* TASK ITEM
Copy the data exactly from the line that contains "You are a GUI" through the line that contains "[شركة نستله دبي", keeping both end lines and leaving out everything else.

* THE INPUT
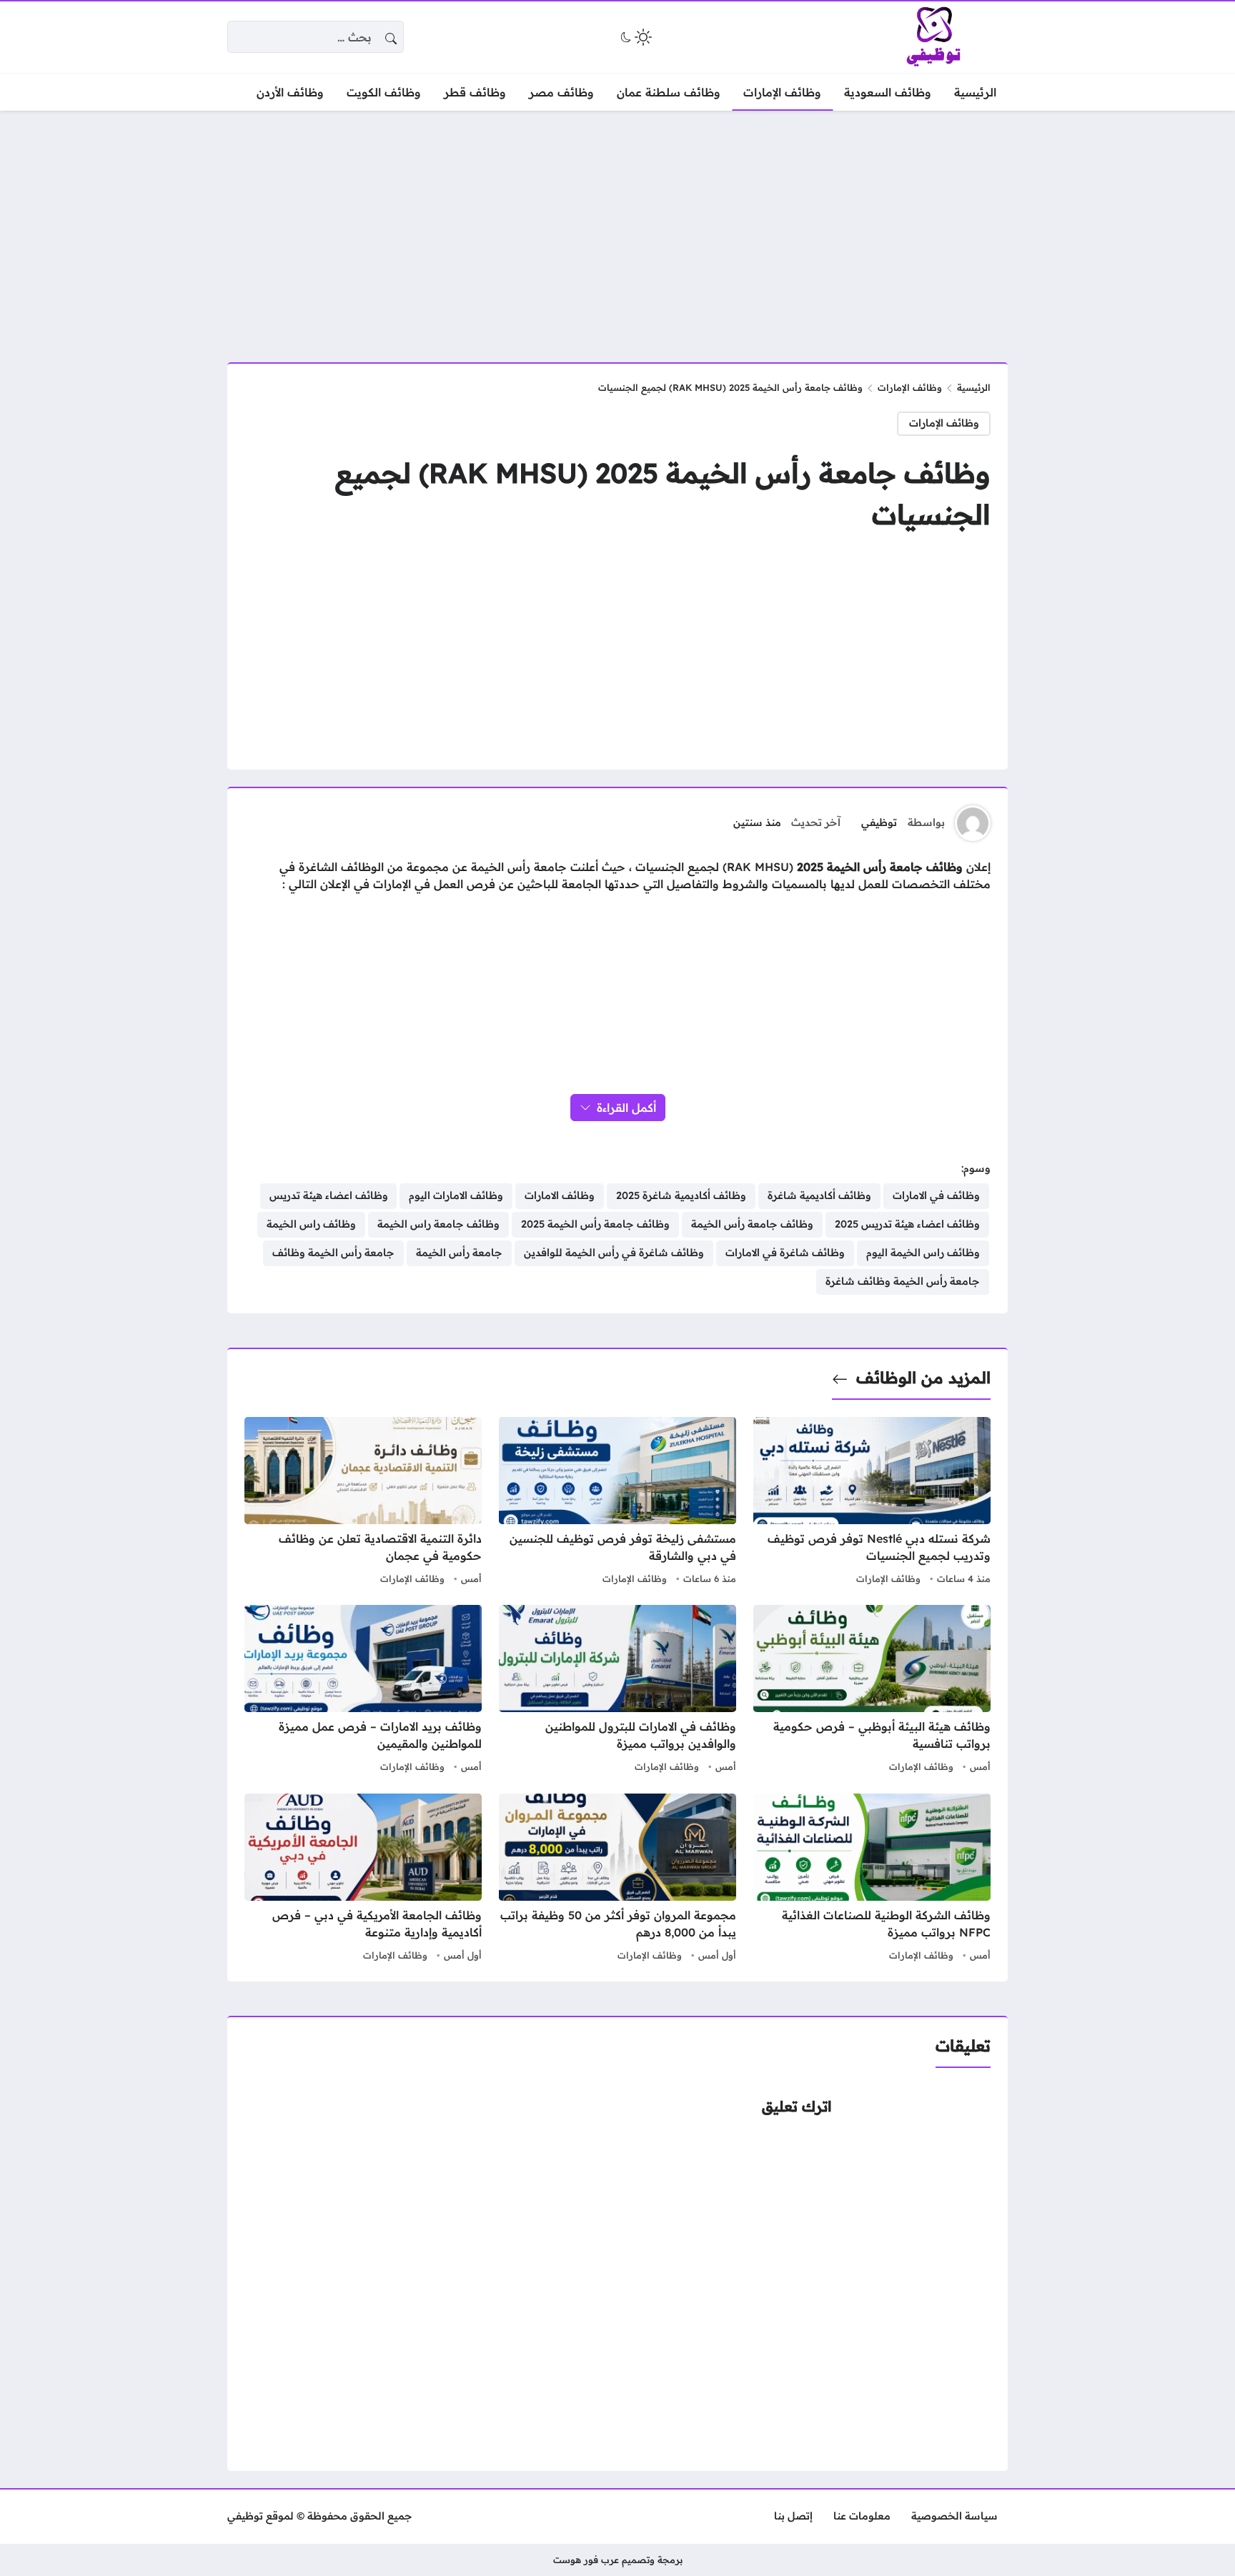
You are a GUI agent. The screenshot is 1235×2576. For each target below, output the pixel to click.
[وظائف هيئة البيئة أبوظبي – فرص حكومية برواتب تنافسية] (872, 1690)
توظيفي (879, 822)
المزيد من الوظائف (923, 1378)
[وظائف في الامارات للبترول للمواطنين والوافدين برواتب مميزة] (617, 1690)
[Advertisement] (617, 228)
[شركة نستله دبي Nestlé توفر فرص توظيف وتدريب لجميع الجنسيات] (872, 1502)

...

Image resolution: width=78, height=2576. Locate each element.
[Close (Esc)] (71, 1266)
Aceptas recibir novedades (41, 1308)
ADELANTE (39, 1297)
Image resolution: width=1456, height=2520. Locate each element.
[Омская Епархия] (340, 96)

--

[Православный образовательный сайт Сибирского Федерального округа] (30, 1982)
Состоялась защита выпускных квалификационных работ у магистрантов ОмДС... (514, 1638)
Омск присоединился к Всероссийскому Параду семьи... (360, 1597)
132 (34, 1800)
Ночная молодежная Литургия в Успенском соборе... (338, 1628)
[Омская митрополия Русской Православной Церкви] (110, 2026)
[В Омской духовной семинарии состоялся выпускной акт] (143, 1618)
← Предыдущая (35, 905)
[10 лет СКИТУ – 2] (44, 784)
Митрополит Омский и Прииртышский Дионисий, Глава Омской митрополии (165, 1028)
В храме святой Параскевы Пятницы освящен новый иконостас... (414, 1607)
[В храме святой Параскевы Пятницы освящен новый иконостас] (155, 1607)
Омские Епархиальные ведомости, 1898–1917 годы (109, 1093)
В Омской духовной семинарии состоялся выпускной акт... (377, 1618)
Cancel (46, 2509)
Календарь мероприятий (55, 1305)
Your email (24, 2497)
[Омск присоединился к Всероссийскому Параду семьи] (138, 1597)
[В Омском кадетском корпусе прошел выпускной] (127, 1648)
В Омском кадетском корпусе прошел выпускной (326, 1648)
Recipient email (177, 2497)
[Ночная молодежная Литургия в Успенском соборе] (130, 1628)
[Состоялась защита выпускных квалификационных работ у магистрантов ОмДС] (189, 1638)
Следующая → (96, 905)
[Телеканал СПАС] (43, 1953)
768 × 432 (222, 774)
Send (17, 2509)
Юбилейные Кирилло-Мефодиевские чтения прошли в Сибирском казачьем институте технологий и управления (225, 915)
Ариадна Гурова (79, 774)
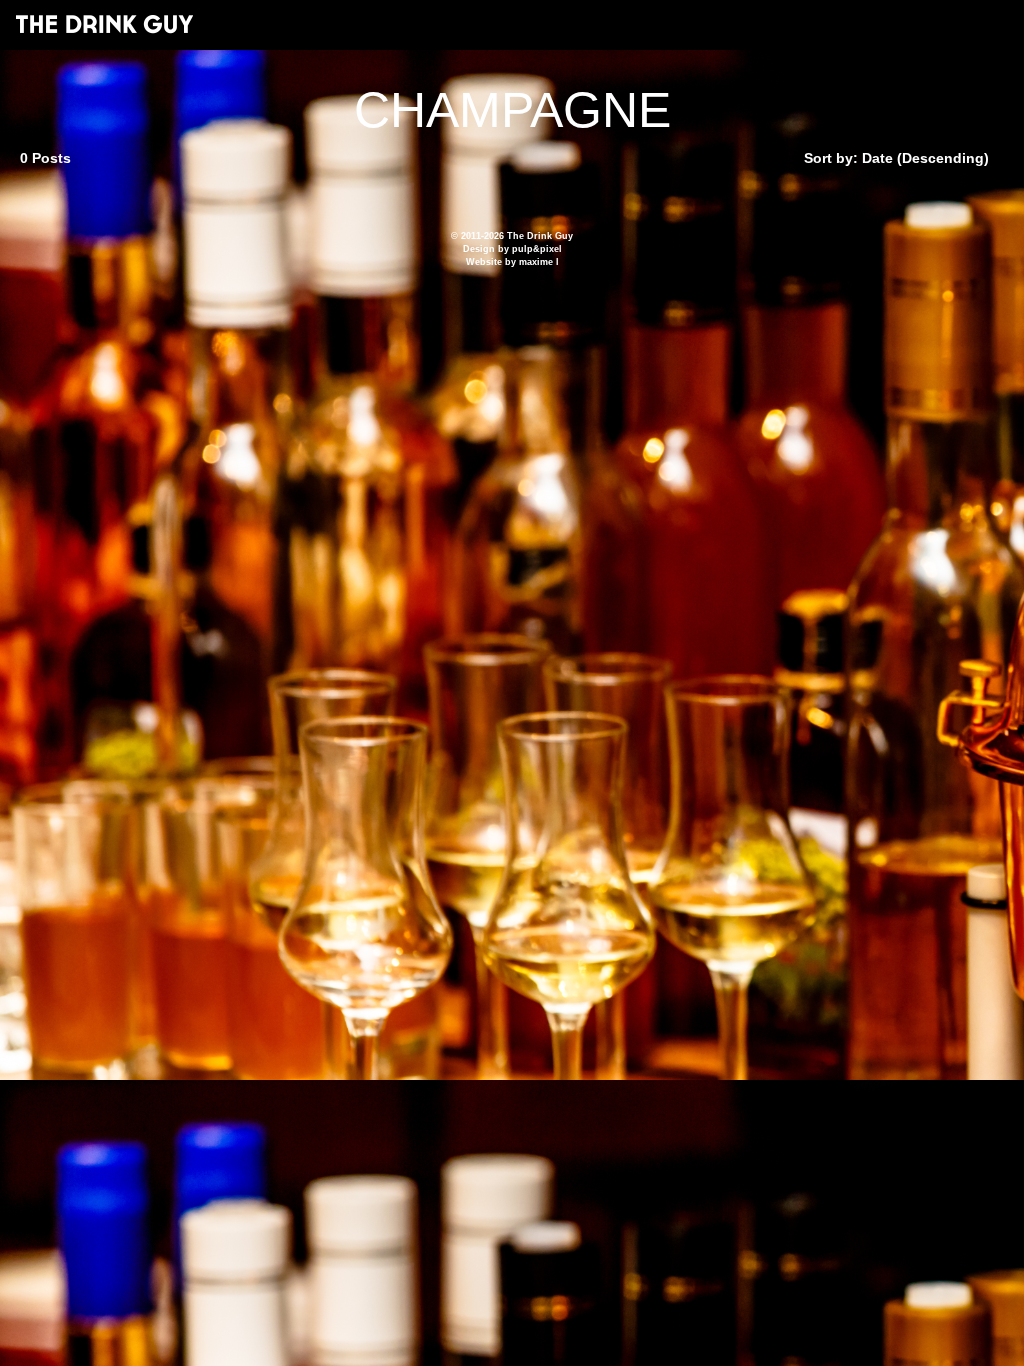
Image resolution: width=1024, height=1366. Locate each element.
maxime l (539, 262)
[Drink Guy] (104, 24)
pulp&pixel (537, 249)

* RESULT OF THIS TASK
You are a GUI agent. The screenshot is 1235×2576. For each target below, output the pixel to click.
[وظائف هيئة البيئة أبوظبي – فرص حكومية برواتب تنافسية] (872, 1690)
توظيفي (879, 822)
المزيد من الوظائف (923, 1378)
[وظائف في الامارات للبترول للمواطنين والوافدين برواتب مميزة] (617, 1690)
[Advertisement] (617, 228)
[شركة نستله دبي Nestlé توفر فرص توظيف وتدريب لجميع الجنسيات] (872, 1502)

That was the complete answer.